Una risposta all’accelerazione che ha subito la nostra società è arrivata dal movimento Slow, che vuol restituirci il tempo necessario, individuale e collettivo, per migliorare il nostro stile di vita. Per l’educazione al gusto e per apprezzare la qualità del cibo (noi lo faremo con scrittori e chef a Montecatini, dal 14 al 16 ottobre, al Food&Book) c’è Slow Food (Carlo Petrini, Buono, pulito e giusto), per bere sapientemente c’è Slow Wine, per farci rallentare gli impegni lavorativi c’è Slow Work, per superare i sistemi scolastici asettici e standardizzati c’è Slow School (Penny Ritscher, Pedagogia del quotidiano, Giunti), per tutta la giornata c’è Slow Live (Sonia Savioli, Iacobelli editore) e per una vacanza che coniughi natura, cultura, tradizioni e buon cibo c’è Città Slow.
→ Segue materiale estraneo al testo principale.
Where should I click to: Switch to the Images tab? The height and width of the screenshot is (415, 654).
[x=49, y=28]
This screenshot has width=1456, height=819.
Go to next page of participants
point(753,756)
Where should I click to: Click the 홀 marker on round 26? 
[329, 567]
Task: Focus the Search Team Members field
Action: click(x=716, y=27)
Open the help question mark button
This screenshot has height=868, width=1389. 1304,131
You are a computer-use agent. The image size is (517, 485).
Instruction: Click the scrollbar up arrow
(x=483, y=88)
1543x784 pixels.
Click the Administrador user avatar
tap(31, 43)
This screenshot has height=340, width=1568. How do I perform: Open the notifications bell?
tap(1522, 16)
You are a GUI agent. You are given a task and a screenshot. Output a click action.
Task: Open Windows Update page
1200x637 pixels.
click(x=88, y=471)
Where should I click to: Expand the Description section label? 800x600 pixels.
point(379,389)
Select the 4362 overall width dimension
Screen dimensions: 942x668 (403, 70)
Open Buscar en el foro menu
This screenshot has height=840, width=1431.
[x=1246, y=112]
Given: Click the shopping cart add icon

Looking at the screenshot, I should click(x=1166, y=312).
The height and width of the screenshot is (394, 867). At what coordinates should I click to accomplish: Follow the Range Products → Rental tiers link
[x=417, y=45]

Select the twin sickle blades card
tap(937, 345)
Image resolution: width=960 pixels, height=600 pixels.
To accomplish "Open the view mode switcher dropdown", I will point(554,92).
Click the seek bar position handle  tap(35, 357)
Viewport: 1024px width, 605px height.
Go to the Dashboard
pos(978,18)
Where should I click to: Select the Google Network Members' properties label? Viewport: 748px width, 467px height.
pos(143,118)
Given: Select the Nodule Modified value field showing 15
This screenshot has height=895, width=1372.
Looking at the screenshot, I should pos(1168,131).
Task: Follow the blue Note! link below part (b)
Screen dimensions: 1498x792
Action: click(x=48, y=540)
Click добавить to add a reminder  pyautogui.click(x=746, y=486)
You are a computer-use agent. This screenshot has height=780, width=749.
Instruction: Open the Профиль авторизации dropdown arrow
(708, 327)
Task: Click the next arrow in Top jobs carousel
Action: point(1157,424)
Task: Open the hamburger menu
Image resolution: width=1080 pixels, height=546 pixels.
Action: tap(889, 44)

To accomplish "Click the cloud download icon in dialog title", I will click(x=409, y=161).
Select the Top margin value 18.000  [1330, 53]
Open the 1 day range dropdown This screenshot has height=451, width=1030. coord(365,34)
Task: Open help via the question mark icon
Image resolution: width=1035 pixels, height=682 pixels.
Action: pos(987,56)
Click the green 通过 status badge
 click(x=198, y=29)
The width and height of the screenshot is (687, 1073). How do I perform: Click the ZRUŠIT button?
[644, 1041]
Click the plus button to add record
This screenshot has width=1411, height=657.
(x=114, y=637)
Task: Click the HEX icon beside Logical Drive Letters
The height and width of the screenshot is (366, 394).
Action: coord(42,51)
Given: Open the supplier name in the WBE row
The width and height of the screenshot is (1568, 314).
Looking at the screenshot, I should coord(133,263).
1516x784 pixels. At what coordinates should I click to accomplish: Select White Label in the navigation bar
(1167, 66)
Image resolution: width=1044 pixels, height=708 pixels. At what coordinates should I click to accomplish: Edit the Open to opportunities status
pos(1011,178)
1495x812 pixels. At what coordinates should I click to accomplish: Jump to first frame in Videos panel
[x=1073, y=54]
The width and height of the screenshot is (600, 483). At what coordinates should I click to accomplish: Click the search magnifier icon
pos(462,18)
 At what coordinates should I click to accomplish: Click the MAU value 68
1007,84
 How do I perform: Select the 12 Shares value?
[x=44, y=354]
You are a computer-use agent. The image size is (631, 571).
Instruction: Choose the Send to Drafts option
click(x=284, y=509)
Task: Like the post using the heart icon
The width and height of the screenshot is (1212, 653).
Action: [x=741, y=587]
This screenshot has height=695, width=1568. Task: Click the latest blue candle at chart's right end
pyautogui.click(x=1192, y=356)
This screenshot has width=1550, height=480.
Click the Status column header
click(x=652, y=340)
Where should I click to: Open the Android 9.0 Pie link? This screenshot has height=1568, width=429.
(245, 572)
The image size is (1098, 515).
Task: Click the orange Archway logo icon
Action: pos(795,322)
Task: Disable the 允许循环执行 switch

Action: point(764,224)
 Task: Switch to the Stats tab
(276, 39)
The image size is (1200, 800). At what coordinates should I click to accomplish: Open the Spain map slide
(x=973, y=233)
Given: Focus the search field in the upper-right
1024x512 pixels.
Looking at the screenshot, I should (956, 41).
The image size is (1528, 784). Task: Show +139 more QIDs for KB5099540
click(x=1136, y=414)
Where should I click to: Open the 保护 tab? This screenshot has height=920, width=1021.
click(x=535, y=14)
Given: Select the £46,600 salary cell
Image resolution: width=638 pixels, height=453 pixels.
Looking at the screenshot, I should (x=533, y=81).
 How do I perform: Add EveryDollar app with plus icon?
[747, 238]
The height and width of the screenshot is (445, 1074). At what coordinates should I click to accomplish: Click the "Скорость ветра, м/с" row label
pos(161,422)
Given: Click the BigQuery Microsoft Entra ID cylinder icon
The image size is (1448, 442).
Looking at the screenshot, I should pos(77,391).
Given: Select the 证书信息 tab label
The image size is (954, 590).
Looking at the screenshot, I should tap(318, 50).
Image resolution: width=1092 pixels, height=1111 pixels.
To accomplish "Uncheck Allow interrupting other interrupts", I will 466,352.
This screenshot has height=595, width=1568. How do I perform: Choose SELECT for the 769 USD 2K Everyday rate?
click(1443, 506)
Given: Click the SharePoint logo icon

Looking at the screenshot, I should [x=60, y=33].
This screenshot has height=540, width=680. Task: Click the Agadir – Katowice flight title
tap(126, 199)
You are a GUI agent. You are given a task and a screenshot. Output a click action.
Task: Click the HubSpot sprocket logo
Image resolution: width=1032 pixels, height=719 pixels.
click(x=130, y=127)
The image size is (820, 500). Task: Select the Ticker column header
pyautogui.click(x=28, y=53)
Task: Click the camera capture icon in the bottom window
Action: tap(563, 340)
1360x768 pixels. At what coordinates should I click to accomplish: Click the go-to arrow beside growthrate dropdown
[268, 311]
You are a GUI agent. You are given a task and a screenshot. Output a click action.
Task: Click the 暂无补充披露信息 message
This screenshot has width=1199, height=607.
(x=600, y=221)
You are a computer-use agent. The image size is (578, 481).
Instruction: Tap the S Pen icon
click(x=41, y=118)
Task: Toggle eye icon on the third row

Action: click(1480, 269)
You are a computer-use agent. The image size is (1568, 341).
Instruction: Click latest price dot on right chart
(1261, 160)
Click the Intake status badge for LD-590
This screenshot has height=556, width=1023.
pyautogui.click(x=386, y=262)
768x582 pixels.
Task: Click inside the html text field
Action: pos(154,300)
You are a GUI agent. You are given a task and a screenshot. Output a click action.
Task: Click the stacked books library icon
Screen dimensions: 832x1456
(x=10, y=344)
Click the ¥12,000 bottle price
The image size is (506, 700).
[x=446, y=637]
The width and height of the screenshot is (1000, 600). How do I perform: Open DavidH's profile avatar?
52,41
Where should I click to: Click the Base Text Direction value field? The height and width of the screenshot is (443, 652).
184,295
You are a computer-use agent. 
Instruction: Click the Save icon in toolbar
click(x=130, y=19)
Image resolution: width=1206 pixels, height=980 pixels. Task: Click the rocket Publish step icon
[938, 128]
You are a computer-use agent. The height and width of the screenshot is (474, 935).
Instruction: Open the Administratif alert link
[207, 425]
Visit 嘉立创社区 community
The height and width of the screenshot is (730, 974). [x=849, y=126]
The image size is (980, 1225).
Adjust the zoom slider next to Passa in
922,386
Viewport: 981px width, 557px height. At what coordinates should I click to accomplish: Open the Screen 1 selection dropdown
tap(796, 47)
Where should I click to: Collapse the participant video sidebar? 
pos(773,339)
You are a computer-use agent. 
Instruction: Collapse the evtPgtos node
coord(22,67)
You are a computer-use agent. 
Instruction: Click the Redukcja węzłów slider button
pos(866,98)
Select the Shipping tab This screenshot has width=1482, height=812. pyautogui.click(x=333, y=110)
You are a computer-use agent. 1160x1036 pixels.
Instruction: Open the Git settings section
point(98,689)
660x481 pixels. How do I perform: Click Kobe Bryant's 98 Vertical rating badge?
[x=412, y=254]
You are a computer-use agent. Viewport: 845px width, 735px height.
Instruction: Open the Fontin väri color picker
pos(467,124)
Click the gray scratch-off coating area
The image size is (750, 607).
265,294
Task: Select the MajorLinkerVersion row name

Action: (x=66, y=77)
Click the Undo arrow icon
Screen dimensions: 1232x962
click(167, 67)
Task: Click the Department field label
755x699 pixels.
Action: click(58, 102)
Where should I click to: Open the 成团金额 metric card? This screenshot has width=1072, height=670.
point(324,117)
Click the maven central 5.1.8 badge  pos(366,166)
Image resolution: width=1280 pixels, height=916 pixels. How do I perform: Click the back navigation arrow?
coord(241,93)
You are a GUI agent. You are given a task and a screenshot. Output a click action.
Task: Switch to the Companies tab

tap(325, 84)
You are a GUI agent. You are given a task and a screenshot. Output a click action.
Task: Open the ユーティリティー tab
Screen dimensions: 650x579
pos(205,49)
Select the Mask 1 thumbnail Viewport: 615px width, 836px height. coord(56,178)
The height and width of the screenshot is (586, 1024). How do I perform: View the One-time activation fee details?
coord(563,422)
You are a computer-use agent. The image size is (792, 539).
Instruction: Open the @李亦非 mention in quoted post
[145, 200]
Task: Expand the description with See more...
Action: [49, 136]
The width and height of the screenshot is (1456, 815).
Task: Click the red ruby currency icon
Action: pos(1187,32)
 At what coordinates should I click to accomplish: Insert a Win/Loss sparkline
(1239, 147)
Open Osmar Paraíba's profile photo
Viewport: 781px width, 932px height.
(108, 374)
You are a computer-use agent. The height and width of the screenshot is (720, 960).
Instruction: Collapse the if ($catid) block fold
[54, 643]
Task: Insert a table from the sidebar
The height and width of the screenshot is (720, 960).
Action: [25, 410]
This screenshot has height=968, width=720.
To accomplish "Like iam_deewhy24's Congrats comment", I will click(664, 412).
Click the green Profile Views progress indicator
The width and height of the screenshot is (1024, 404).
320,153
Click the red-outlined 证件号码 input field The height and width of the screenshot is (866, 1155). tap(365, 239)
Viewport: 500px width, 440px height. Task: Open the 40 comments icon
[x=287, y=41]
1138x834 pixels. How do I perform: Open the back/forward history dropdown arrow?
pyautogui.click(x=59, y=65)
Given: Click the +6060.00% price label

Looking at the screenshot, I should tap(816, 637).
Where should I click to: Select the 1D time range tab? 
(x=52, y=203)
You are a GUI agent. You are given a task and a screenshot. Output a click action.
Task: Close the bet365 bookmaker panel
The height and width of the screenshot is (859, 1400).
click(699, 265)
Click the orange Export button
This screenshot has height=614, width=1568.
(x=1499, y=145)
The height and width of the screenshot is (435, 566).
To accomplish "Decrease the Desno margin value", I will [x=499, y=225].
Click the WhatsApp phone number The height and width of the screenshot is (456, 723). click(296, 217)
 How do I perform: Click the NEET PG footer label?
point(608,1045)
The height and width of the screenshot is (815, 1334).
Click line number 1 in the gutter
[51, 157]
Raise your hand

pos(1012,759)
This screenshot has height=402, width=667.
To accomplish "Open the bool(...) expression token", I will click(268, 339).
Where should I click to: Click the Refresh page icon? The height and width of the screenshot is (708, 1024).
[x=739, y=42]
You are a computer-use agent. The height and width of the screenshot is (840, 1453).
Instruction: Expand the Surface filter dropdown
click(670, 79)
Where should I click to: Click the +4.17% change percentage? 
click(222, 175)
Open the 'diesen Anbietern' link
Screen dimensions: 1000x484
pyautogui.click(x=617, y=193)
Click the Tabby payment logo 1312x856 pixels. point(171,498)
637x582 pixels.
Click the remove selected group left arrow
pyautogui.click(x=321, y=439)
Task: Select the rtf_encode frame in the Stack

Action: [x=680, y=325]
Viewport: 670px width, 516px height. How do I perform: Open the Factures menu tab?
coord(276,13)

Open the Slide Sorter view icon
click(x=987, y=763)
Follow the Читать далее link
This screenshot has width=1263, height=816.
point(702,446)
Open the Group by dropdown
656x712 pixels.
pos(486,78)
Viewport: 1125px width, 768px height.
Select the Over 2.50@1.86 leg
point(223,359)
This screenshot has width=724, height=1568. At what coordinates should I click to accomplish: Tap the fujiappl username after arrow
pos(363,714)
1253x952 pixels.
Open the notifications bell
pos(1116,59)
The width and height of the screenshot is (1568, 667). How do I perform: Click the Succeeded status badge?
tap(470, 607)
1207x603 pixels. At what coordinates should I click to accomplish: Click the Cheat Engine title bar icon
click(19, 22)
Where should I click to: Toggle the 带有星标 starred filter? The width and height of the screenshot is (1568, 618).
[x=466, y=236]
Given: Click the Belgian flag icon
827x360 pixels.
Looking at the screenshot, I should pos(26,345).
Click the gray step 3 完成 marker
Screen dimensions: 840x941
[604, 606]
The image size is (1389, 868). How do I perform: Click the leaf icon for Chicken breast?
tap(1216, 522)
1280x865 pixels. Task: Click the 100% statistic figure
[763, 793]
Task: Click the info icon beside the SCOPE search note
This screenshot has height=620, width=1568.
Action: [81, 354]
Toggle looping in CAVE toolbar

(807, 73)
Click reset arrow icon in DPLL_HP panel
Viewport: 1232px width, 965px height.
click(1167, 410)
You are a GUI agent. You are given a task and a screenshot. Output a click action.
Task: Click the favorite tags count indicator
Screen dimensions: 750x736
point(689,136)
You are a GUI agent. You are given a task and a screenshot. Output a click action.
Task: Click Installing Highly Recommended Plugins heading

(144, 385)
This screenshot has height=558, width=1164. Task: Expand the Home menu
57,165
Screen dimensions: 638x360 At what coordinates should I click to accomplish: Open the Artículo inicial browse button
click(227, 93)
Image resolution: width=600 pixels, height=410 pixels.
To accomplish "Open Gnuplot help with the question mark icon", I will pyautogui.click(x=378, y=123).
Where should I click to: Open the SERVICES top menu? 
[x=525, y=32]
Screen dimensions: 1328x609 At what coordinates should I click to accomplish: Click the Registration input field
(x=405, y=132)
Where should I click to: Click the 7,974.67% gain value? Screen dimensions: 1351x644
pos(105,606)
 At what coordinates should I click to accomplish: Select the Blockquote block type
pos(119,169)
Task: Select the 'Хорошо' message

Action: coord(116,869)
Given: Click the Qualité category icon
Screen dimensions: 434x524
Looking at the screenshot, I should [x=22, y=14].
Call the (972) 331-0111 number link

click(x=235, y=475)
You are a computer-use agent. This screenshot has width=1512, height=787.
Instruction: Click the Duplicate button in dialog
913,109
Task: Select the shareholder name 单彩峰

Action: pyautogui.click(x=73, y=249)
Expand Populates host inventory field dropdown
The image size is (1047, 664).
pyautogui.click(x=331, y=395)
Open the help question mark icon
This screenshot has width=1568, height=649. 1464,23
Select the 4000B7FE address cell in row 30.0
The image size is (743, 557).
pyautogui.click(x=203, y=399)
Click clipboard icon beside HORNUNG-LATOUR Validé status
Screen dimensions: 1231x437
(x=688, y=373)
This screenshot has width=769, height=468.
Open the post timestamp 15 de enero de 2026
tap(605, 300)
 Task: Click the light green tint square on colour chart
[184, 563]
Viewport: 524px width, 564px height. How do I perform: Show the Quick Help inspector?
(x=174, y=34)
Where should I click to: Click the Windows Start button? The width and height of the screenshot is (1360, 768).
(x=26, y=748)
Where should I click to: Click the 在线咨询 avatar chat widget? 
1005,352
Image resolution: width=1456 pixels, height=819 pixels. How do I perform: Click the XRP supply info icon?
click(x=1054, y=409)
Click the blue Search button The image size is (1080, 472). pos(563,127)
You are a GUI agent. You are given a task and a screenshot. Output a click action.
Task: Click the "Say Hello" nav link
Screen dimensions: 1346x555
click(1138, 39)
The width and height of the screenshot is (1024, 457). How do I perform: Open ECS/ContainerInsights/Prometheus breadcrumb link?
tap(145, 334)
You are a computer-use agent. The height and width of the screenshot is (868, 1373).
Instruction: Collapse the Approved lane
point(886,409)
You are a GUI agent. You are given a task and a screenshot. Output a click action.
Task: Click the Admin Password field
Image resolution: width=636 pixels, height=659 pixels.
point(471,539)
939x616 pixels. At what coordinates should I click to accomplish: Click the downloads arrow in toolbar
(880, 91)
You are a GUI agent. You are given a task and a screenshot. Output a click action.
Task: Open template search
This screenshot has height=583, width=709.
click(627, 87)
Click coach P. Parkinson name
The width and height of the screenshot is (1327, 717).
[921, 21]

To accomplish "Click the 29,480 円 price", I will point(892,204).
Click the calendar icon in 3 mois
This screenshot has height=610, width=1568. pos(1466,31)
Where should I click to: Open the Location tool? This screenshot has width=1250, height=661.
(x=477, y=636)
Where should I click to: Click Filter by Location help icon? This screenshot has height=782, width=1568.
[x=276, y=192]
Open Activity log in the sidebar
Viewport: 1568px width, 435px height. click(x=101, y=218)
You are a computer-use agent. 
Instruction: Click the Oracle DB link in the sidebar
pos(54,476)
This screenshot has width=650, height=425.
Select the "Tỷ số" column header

Aldo Grasso ci ricorda (Corriere della sera – La Lettura, 18 settembre 2016) che anche la televisione può essere slow. Succede in Norvegia, dove è andata in onda, in prima serata, “una maratona tv con una telecamera posizionata su un caminetto acceso”. Sarà stato il gelo di quei luoghi a suggerire quest’idea? Ma non è l’unico esempio di Slow Tv: una lunga diretta di 134 ore è stata dedicata al viaggio di una nave da crociera lungo la costa norvegese, 18 ore alla pesca del salmone e altre lunghe ore al viaggio di un treno da Berger a Oslo. Come hanno reagito i norvegesi? Alcuni stregati, altri tutt’altro. Noi non apprezziamo molto quest’ultimo tipo di slow. Si guardi bene Campo Dall’Orto dal tentare un simile esperimento in Rai perché i telespettatori italiani “hanno già dato”. Ricordate lo storico “intervallo” in bianco e nero con le pecore che brucavano l’erba nei pascoli della Calabria accompagnate dal suono della Toccata con arpa di Pietro Domenico Paradisi? Quello sì che ipnotizzava i telespettatori, talvolta anche per qualche decina di minuti: è stata la nostra Slow Tv ante litteram.

Questa rivendicazione del buon vivere, della difesa del bene comune da utilizzare con sobrietà (Serge Latouche, La decrescita prima della decrescita, Bollati Boringhieri), ci auguriamo che apra un’epoca di speranza in grado di frenare la crescita della non-società individualista (Zygmunt Bauman, La solitudine del cittadino globale, Feltrinelli) nella quale rischiamo di precipitare. Ogni giorno di più.